CSPs should examine carefully the relationship they have with their cloud customers, in order to accurately determine the role which each party plays regarding a given service. [The Wirtschaftsakademie] decision has vastly expanded the understanding of how "joint controllership" should be interpreted, and there may be cases where a CSP previously considered itself as acting as an autonomous controller (e.g., because it uses data provided by a cloud customer for a purpose defined by the CSP) which may, effectively, be more appropriately classified as a case of joint controllership (e.g., potentially, where the processing carried out by the CSP is actually done in order to improve the services provided to a customer). 76

Data controllers and CSPs bear (effective) “joint and several liability” to compensate data subjects for their material and non-material (non-monetary losses like damage to reputation, emotional distress, pain and suffering, etc.) damage, even if other parties in the supply chain were more at fault. This is because the aim of the GDPR is to ensure data subjects are made whole for any loss or damage they suffer.77

Use Case: GDPR Compliant Cloud Processing78

Compliance with the GDPR for cloud processing is complicated. A Computerworld article reported that only 12% of 177 global IT organisations understood how GDPR affects cloud services.79 The Wirtschaftsakademie ruling by the CJEU emphasises the importance of data controllers and CSPs being joint controllers. As joint controllers, neither the original data controller nor the CSP can abdicate its GDPR compliance obligations via contractual allocation of risk between the parties.
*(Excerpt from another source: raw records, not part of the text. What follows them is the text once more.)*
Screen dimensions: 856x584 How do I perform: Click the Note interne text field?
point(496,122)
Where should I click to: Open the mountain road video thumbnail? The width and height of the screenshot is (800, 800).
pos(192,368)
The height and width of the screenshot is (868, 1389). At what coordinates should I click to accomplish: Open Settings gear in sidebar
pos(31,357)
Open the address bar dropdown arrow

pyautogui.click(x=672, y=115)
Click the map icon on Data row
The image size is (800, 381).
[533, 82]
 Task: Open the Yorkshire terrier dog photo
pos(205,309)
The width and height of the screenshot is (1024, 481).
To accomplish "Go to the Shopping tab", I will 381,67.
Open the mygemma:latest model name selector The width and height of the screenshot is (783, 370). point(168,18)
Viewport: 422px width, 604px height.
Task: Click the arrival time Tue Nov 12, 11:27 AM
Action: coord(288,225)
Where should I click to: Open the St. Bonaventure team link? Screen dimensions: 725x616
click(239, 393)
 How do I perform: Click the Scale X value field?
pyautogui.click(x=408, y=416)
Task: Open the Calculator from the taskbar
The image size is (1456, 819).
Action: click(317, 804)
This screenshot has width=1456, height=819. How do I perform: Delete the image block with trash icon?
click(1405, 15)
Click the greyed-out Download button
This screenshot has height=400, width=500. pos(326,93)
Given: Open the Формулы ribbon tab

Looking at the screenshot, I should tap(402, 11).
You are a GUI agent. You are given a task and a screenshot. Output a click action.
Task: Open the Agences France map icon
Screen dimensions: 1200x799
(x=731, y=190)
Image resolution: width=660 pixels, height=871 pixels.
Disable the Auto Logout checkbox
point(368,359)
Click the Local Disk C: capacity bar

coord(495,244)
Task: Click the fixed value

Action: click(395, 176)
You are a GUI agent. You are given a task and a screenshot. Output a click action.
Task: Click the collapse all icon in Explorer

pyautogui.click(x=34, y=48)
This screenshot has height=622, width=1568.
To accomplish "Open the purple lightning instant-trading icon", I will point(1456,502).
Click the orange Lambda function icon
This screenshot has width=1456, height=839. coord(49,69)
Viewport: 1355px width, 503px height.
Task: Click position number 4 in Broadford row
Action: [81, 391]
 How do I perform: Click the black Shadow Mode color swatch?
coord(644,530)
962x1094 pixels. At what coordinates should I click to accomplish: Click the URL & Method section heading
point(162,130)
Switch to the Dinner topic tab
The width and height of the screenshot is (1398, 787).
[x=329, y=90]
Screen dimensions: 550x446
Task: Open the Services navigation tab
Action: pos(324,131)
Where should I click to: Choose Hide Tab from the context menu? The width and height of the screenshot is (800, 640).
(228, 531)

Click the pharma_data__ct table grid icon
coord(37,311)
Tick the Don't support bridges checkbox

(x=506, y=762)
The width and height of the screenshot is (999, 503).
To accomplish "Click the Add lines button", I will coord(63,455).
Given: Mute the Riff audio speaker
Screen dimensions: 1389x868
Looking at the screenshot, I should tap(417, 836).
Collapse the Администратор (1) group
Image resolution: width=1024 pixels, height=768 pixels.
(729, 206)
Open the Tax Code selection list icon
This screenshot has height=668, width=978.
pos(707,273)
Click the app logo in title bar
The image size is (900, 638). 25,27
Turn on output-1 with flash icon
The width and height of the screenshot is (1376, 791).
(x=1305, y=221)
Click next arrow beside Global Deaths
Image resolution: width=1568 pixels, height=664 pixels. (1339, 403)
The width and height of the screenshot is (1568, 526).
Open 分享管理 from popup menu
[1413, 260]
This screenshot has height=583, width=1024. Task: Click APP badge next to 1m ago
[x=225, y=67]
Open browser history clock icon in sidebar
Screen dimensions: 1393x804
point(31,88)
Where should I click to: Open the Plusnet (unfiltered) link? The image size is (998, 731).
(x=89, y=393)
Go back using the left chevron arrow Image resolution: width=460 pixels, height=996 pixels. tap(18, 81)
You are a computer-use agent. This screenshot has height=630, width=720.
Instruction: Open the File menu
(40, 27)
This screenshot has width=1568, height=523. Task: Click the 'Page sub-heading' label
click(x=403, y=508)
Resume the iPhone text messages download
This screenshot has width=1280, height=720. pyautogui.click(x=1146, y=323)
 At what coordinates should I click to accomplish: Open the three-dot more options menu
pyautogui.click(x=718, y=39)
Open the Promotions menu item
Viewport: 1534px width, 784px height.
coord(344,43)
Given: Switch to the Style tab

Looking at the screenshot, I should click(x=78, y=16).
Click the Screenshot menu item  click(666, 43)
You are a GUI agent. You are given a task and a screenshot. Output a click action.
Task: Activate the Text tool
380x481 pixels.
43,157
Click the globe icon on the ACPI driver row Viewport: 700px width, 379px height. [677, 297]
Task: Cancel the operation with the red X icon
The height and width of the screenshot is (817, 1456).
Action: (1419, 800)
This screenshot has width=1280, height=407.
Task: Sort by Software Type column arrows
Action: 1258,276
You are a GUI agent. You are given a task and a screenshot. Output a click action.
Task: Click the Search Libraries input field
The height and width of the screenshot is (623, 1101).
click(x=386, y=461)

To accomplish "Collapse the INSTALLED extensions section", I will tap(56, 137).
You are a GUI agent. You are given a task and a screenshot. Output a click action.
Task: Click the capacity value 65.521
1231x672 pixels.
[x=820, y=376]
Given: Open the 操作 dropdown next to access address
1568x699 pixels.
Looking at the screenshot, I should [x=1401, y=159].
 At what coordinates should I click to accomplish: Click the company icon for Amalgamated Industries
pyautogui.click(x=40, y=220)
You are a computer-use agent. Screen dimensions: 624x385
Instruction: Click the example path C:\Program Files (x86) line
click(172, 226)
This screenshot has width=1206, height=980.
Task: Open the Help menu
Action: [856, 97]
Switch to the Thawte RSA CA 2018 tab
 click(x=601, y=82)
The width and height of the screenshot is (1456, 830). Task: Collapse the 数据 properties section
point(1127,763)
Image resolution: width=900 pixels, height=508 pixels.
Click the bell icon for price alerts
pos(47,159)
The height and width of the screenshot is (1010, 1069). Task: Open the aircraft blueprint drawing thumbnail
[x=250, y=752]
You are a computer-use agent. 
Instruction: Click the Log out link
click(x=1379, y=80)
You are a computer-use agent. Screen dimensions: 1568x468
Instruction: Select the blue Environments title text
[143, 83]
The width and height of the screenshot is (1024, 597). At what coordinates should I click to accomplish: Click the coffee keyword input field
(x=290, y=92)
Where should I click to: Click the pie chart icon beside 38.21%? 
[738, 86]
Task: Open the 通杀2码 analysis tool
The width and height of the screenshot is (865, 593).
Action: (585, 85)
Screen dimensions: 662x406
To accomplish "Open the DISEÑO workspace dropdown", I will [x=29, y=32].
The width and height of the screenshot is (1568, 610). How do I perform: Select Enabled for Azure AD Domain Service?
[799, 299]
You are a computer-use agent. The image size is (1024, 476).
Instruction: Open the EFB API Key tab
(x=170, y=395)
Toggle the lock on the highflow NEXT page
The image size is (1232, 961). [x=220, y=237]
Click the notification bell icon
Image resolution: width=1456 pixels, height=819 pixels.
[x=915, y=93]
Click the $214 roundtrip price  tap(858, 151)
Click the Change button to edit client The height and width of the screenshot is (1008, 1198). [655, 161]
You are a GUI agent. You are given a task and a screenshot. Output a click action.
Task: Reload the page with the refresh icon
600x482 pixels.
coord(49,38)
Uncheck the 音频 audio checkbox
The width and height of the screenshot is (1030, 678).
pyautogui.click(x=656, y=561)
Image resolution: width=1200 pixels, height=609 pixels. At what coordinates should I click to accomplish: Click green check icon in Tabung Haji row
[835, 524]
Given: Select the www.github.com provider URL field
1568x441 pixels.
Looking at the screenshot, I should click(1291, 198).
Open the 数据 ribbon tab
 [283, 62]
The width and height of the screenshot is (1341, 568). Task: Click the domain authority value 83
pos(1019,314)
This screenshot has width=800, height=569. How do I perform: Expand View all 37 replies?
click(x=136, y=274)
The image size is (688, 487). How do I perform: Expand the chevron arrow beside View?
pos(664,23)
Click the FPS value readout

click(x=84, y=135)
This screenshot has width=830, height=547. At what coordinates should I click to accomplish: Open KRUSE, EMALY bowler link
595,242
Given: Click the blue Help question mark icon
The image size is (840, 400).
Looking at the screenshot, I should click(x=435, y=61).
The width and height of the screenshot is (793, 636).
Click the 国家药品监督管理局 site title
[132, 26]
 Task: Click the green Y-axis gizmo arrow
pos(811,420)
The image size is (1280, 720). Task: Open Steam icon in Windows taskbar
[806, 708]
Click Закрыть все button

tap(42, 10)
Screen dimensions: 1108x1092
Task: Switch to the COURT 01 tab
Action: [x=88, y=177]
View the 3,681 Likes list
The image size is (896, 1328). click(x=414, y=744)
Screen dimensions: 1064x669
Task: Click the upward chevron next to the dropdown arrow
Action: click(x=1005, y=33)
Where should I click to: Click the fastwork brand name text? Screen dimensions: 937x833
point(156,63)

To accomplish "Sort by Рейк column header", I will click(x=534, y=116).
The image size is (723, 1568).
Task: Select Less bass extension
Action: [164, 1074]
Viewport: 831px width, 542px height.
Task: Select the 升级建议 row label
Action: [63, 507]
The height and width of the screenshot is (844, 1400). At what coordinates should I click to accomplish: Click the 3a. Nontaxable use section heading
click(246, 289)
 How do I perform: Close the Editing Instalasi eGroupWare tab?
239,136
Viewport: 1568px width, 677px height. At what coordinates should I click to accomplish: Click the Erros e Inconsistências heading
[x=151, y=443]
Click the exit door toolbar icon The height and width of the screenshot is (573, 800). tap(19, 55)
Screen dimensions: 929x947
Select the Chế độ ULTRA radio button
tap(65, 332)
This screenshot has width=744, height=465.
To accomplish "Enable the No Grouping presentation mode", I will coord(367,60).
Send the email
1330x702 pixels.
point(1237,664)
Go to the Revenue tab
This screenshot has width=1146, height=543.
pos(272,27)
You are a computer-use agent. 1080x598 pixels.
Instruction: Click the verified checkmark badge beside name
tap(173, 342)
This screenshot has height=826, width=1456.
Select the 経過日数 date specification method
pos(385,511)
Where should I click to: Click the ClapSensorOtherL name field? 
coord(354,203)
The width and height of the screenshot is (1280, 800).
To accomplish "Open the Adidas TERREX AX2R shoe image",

The Wirtschaftsakademie ruling by the CJEU stands for the proposition that joint responsibility does not require that each of the controllers have access to personal data processed, and yet they share responsibility for misuse.80

The Wirtschaftsakademie ruling highlights the importance of creating Anonos Variant Twins so that an original data controller retains control over the re-linkability of data to avoid potential liability. By using BigPrivacy, a data controller can share only Variant Twin data with third party “as-a-service” CSP providers, retaining control over identity re-linkability to reduce the risk of unauthorised reidentification. This benefits both the original data controller and the CSP as a result.

Anonos BigPrivacy enables more effective use of cloud computing ecosystems by protecting against liability exposure and risk of business interruptions due to failure to comply with complex cloud related GDPR compliance obligations.